## START DOCUMENT SEGMENT
ModFab On...Children of Men

CHILDREN OF MEN
Starring: Clive Owen, Julianne Moore, Chiwetel Ejiofor, Claire-Hope Ashitey, Charlie Hunnam, and Michael Caine
Written by Alfonso Cuarón, Timothy J. Sexton, David Arata, Hawk Ostby and Mark Fergus
Directed by Alfonso Cuarón
Rated: R for strong violence, language, some drug use and brief nudity

The bleak and brutal vision of Earth's future, presented with jolting detail and surprising sophistication in CHILDREN OF MEN, hits us in our softest psychological spot: the ability to procreate. The film's premise -- that in the future, all of mankind will be rendered sterile -- is never explained in great detail, but the chilling effect of such an idea is palpable. Our ability to have offspring is at the core of humanity's self-worth; it is not too long ago that men measured their worth by their number of children, and women still suffer psychological stress when passing leaving their child-bearing years. Whatever else may or may not work, Children of Men at least has this: a great idea.

It is too bad, then, that the movie surrounding the idea is not equally great. Oh, the execution is professional, the performances suitably austere...but Children of Men lacks an emotional center, a heart, if you will. Enormous chunks of story are left out, a common occurrence in movies with five (five!) screenwriters. And even though Alfonso Cuarón (Y Tu Mama Tambien, Harry Potter and the Prisoner of Azkaban) is a most accomplished director, his stony cold vision here never warms up. In a world where humanity's future is literally on the line, tales need all the blood and soul they can get.
## END DOCUMENT SEGMENT
In the Children of Men review, who directed the film?
## START DATASET EXTRACT
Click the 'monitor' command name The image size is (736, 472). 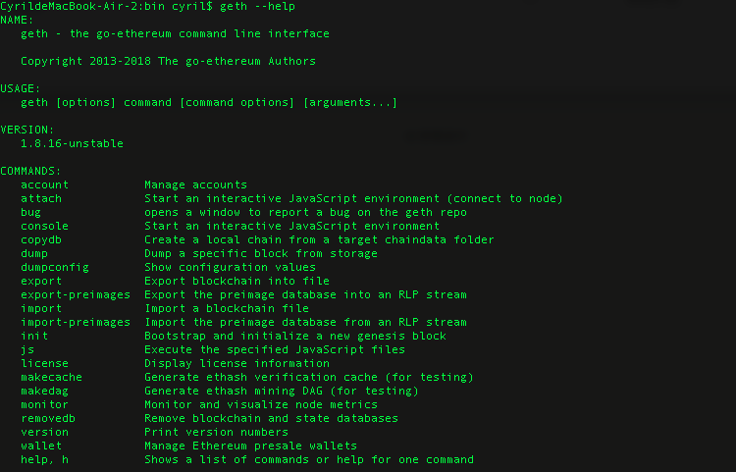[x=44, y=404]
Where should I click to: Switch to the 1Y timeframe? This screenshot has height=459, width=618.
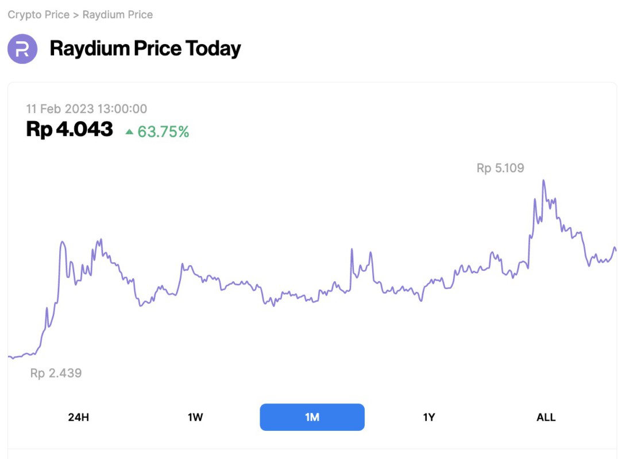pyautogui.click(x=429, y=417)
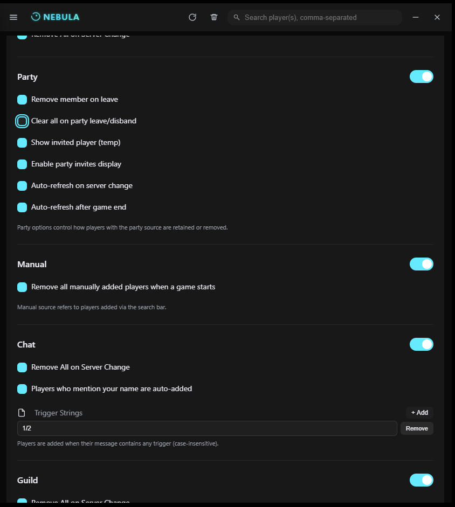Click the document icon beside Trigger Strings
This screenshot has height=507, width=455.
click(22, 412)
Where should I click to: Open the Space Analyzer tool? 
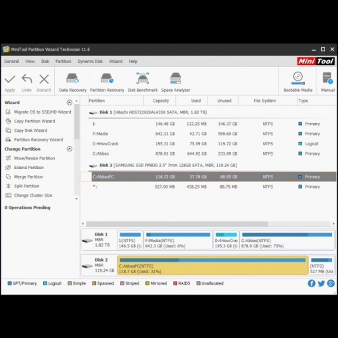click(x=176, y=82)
## END DATASET EXTRACT
## START DATASET EXTRACT
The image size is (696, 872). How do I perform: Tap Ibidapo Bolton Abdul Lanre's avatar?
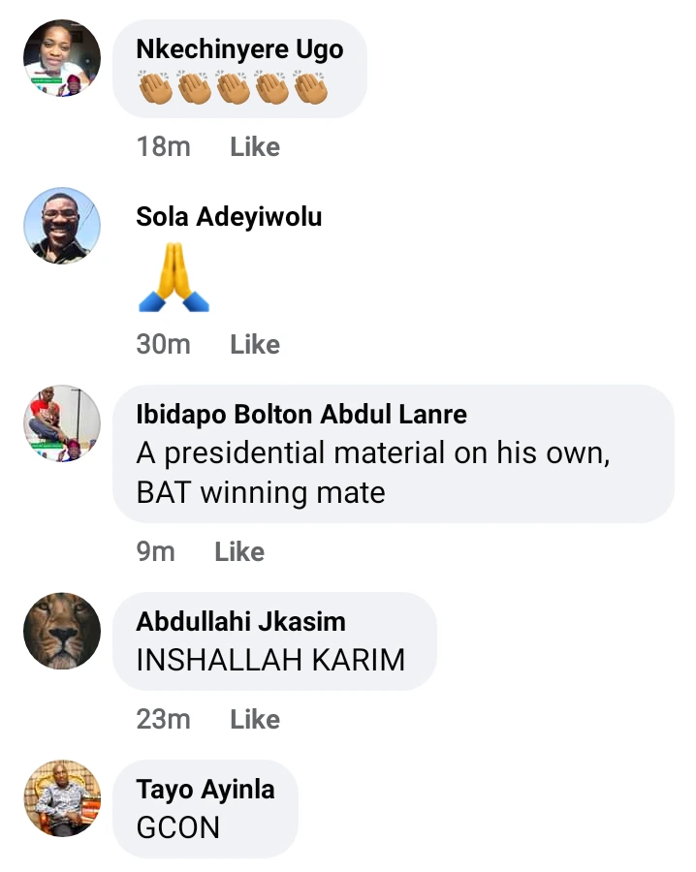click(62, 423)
## END DATASET EXTRACT
FINAL ANSWER
Alfonso Cuarón